Extract and replace test in PDF

  • June 10, 2021
  • 1 reply
  • 1043 views

Hi all, 

 

I have  a pdf generated in appl Pages. The pdf has several data tables / text boxes per page.

Wondering if the following is possible:

 

Detect all text content on page, whether in tables or text boxes, etc. 

Extract text and replace w/ other text, thus generating the same doc w/ entirely new text. 

 

I've looked at some of the OCR and text extraction samples/docs. Extracting the data seems pretty strait forwards. But can I replace it? The use case is translating the doc to another language.

    This topic has been closed for replies.

    1 reply

    Joel Geraci
    Community Expert
    Community Expert
    June 10, 2021

    Adobe doesn't have a Document Services API to do this. That said, it's not really something you'll want to do. Text in a PDF is generally laid down with precise coordinates and isn't able to be replaced without causing overlaps.

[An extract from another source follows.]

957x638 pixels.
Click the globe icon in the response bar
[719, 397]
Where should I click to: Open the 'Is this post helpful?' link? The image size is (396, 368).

    If you want to create new PDF files with different text, I suggest looking at the Document Generation API which will allow you to start with a Word template plus some JSON and output a PDF where the JSON is merged into tagged "fields" in the document.

    Participant
    June 15, 2021
    Hi Joel, thanks for the feedback.

    That makes sense. Looks like using a template is the way to go. We don't
    use Word though, and also manually tagging our complex documents would be
    really time consuming.

    I wonder if something like this would work:
    > extract text using the extract API, thus getting content and coordinates
    > populate a new blank PDF with the data, using the coordinate info to
    insert text in blank document
    ( I would use another PDF js library for this part, if needed)

    I downloaded the sample json output from the Extract API, and see a bunch
    of coordinate data.
    Could I use that to position text in a new document?
    Joel Geraci
    Community Expert
    Community Expert
    June 15, 2021

    Do you control the authoring process of these documents before they get converted to PDF or is this situation where you need to take what you are given?